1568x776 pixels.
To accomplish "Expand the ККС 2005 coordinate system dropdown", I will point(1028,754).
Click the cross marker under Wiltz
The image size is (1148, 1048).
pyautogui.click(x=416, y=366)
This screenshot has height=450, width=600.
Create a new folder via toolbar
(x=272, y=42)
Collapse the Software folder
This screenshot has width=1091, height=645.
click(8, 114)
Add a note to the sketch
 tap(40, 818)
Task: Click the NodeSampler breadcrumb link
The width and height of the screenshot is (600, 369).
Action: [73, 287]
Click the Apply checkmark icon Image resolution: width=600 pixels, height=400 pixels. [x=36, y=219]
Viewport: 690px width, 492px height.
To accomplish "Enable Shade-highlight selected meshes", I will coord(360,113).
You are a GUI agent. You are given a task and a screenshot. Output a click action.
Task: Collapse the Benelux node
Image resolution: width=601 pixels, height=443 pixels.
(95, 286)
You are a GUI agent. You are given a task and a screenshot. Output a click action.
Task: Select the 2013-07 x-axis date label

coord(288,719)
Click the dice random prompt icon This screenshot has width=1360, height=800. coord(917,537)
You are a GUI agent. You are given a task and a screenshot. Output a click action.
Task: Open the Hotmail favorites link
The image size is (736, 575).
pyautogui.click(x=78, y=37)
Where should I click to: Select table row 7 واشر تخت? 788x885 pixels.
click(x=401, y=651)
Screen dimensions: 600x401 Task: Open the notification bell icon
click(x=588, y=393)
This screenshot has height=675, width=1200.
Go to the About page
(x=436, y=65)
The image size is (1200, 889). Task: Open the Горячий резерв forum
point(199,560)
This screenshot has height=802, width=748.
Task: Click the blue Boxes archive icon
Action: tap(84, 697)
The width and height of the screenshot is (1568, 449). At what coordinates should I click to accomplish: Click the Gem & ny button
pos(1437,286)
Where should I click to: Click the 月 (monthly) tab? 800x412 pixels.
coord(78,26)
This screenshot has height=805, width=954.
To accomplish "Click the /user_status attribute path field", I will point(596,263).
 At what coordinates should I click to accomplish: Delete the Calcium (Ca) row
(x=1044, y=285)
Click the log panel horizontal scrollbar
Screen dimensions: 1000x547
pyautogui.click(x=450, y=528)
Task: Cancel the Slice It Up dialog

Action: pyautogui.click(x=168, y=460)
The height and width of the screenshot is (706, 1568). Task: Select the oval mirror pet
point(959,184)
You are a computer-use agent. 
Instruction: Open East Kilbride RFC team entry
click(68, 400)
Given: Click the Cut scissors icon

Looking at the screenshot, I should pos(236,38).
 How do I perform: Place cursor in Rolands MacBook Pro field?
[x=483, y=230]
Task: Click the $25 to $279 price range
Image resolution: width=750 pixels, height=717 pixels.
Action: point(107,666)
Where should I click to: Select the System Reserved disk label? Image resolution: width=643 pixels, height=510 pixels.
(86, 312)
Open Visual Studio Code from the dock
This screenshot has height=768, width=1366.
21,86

---------------

[Prompt]: Copy out every record again, letter for letter.

[Solution to this problem]:
1568x776 pixels.
To accomplish "Expand the ККС 2005 coordinate system dropdown", I will point(1028,754).
Click the cross marker under Wiltz
The image size is (1148, 1048).
pyautogui.click(x=416, y=366)
This screenshot has height=450, width=600.
Create a new folder via toolbar
(x=272, y=42)
Collapse the Software folder
This screenshot has width=1091, height=645.
click(8, 114)
Add a note to the sketch
 tap(40, 818)
Task: Click the NodeSampler breadcrumb link
The width and height of the screenshot is (600, 369).
Action: [73, 287]
Click the Apply checkmark icon Image resolution: width=600 pixels, height=400 pixels. [x=36, y=219]
Viewport: 690px width, 492px height.
To accomplish "Enable Shade-highlight selected meshes", I will coord(360,113).
You are a GUI agent. You are given a task and a screenshot. Output a click action.
Task: Collapse the Benelux node
Image resolution: width=601 pixels, height=443 pixels.
(95, 286)
You are a GUI agent. You are given a task and a screenshot. Output a click action.
Task: Select the 2013-07 x-axis date label

coord(288,719)
Click the dice random prompt icon This screenshot has width=1360, height=800. coord(917,537)
You are a GUI agent. You are given a task and a screenshot. Output a click action.
Task: Open the Hotmail favorites link
The image size is (736, 575).
pyautogui.click(x=78, y=37)
Where should I click to: Select table row 7 واشر تخت? 788x885 pixels.
click(x=401, y=651)
Screen dimensions: 600x401 Task: Open the notification bell icon
click(x=588, y=393)
This screenshot has height=675, width=1200.
Go to the About page
(x=436, y=65)
The image size is (1200, 889). Task: Open the Горячий резерв forum
point(199,560)
This screenshot has height=802, width=748.
Task: Click the blue Boxes archive icon
Action: tap(84, 697)
The width and height of the screenshot is (1568, 449). At what coordinates should I click to accomplish: Click the Gem & ny button
pos(1437,286)
Where should I click to: Click the 月 (monthly) tab? 800x412 pixels.
coord(78,26)
This screenshot has height=805, width=954.
To accomplish "Click the /user_status attribute path field", I will point(596,263).
 At what coordinates should I click to accomplish: Delete the Calcium (Ca) row
(x=1044, y=285)
Click the log panel horizontal scrollbar
Screen dimensions: 1000x547
pyautogui.click(x=450, y=528)
Task: Cancel the Slice It Up dialog

Action: pyautogui.click(x=168, y=460)
The height and width of the screenshot is (706, 1568). Task: Select the oval mirror pet
point(959,184)
You are a computer-use agent. 
Instruction: Open East Kilbride RFC team entry
click(68, 400)
Given: Click the Cut scissors icon

Looking at the screenshot, I should pos(236,38).
 How do I perform: Place cursor in Rolands MacBook Pro field?
[x=483, y=230]
Task: Click the $25 to $279 price range
Image resolution: width=750 pixels, height=717 pixels.
Action: point(107,666)
Where should I click to: Select the System Reserved disk label? Image resolution: width=643 pixels, height=510 pixels.
(86, 312)
Open Visual Studio Code from the dock
This screenshot has height=768, width=1366.
21,86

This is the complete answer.